- Saved entries -
----

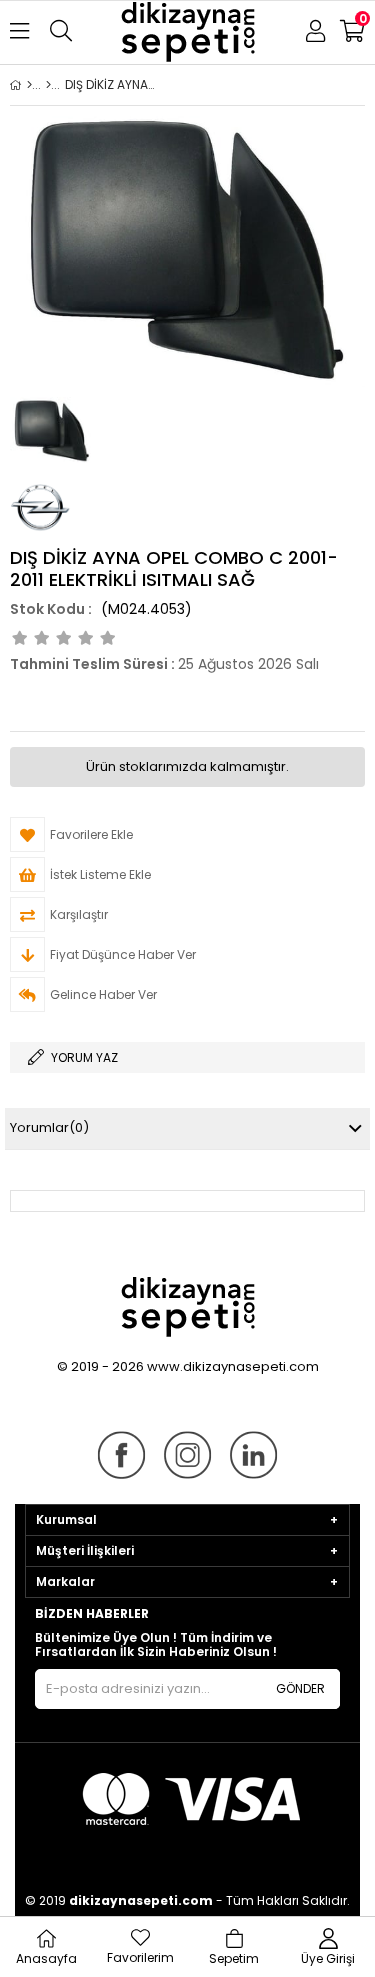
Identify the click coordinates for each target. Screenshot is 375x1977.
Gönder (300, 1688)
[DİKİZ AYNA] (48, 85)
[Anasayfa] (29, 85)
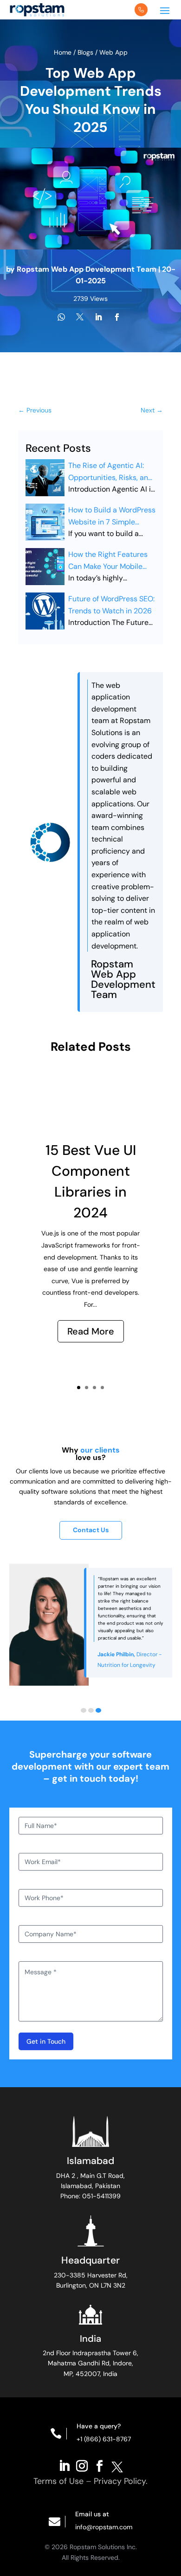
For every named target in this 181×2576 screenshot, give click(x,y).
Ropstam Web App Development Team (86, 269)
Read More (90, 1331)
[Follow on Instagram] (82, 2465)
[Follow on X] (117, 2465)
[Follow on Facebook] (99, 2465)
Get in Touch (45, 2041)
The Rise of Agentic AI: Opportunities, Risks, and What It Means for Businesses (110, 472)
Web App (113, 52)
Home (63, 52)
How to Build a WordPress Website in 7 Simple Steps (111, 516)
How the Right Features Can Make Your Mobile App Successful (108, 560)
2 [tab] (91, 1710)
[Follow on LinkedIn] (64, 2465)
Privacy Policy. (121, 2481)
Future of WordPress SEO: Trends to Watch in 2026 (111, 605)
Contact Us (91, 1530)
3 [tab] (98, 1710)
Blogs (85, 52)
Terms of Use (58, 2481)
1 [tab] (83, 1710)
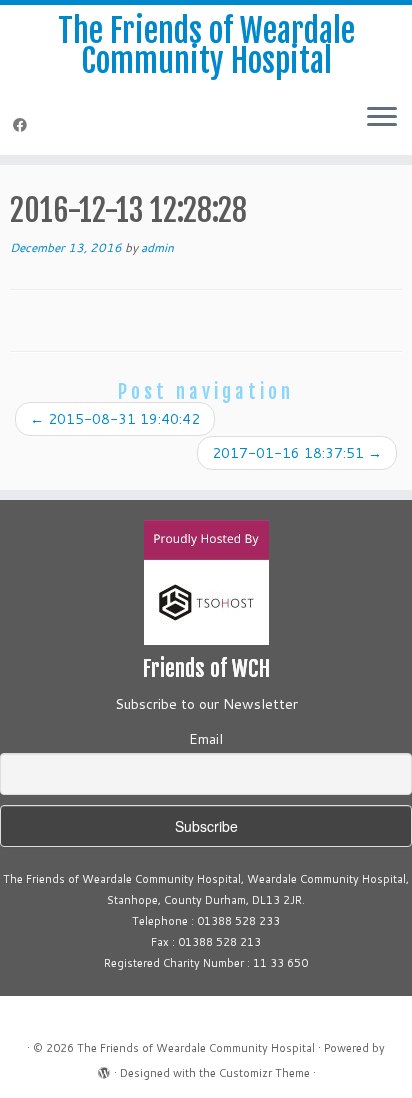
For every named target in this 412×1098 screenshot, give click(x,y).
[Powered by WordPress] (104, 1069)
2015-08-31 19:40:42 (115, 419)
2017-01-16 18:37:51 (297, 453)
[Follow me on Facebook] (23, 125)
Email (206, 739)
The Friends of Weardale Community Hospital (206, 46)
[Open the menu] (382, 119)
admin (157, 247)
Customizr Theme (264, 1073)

----

- EXERCISE DETAILS -
Pictures aside, repeat each entry in full and without change.

- RESPONSE TO THE TASK -
Identify the click coordinates for each target. Screenshot is 375x1977.
Gönder (300, 1688)
[DİKİZ AYNA] (48, 85)
[Anasayfa] (29, 85)
For every named target in this 181×2576 screenshot, give click(x,y).
Ropstam Web App Development Team (86, 269)
Read More (90, 1331)
[Follow on Instagram] (82, 2465)
[Follow on X] (117, 2465)
[Follow on Facebook] (99, 2465)
Get in Touch (45, 2041)
The Rise of Agentic AI: Opportunities, Risks, and What It Means for Businesses (110, 472)
Web App (113, 52)
Home (63, 52)
How to Build a WordPress Website in 7 Simple Steps (111, 516)
How the Right Features Can Make Your Mobile App Successful (108, 560)
2 [tab] (91, 1710)
[Follow on LinkedIn] (64, 2465)
Privacy Policy. (121, 2481)
Future of WordPress SEO: Trends to Watch in 2026 (111, 605)
Contact Us (91, 1530)
3 [tab] (98, 1710)
Blogs (85, 52)
Terms of Use (58, 2481)
1 [tab] (83, 1710)
For every named target in this 412×1098 screenshot, give click(x,y).
[Powered by WordPress] (104, 1069)
2015-08-31 19:40:42 (115, 419)
2017-01-16 18:37:51 (297, 453)
[Follow me on Facebook] (23, 125)
Email (206, 739)
The Friends of Weardale Community Hospital (206, 46)
[Open the menu] (382, 119)
admin (157, 247)
Customizr Theme (264, 1073)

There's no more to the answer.